TEXT FOR ANALYSIS:
==*==
The most famous of these is ChatGPT, which between December 2022 and February 2023 became the fastest-growing app of all time, accruing 100 million users.“

The beauty of this free-to-use AI system, Pasquarelli said, is that “it is actually quite useful”. ChatGPT is a “classic example”, he continued, of a type of generative AI called a text-to-text tool, which “democratises” data analysis capabilities. This function can work for the insurance industry, he said, in claims processing, information retrieval, predictive modelling and generating bespoke policies.

Another type is text-to-image, which has interesting applications for marketing, while text-to-speech, like avatars, can make a customer’s experience “feel more real”, he said, adding, “Give it two or three years and I guarantee there’s going to be a Hollywood-grade movie made by someone just from a consumer laptop.”

The future of AI is to serve as “agents” in the way “Siri and Alexa were always meant to be”, by responding to commands such as, “Buy me two concert tickets to see Taylor Swift in two weeks’ time”, Pasquarelli said.

The next development will be for these “servants” to be proactive, such as by responding to the cancellation of a train by rebooking the journey for another convenient time. Citing a recent article from The Economist, “Is the end of the iPhone near?”, Pasquarelli said there will come a point when people are connecting with AI “all the time” because it will “always be assisting us”.
==*==
RAW DATA:

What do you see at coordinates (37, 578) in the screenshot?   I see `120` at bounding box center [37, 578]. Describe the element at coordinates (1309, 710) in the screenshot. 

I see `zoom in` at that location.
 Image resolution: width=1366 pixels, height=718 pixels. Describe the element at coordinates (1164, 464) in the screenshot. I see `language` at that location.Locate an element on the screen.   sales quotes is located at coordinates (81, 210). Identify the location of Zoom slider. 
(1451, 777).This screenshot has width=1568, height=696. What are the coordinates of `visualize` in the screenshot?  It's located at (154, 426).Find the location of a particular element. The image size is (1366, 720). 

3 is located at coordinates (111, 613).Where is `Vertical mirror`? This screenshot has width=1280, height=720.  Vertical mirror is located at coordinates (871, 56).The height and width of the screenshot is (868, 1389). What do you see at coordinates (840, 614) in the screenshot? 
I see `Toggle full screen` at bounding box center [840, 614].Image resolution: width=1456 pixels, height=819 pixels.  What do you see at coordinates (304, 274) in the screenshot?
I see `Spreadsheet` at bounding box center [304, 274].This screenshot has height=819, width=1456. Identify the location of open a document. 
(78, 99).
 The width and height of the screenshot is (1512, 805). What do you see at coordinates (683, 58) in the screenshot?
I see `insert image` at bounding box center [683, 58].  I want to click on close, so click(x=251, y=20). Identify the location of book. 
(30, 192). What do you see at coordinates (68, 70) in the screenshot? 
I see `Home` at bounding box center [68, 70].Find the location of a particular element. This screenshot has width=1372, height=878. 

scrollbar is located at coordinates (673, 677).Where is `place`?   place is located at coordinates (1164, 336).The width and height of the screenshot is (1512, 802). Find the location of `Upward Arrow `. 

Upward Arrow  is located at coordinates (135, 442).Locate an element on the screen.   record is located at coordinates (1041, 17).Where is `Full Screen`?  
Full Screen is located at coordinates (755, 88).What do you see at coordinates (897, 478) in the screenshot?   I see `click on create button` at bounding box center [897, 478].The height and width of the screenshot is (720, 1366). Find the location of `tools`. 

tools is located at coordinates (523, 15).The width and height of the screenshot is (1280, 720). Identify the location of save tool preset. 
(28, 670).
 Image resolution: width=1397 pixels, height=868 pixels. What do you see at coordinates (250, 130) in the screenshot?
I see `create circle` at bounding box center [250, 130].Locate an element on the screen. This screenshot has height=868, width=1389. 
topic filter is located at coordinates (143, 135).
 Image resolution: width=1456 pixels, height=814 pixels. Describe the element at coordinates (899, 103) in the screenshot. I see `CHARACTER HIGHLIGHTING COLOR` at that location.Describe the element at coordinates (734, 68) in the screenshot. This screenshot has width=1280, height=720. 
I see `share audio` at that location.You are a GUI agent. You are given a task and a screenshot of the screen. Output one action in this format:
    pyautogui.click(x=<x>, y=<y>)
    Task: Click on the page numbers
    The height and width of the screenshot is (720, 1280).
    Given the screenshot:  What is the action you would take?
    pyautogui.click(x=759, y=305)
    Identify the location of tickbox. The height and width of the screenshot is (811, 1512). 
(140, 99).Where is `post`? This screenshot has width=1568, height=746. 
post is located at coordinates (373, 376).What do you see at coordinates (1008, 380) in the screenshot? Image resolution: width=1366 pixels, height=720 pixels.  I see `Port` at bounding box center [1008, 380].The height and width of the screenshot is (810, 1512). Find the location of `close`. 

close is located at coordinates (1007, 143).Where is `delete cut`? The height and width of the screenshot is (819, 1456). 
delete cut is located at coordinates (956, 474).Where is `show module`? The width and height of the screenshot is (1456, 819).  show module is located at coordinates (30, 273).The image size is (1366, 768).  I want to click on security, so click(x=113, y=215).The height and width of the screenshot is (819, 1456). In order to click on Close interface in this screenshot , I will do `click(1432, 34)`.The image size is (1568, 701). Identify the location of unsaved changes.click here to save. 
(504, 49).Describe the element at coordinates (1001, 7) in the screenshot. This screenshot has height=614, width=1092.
==*==
EXERCISE REQUIREMENTS: Reproduce, word for word, the passage of the text on generative AI from "The most famous" to "generating bespoke policies.".

RESPONSE TO THIS TASK:
The most famous of these is ChatGPT, which between December 2022 and February 2023 became the fastest-growing app of all time, accruing 100 million users.“

The beauty of this free-to-use AI system, Pasquarelli said, is that “it is actually quite useful”. ChatGPT is a “classic example”, he continued, of a type of generative AI called a text-to-text tool, which “democratises” data analysis capabilities. This function can work for the insurance industry, he said, in claims processing, information retrieval, predictive modelling and generating bespoke policies.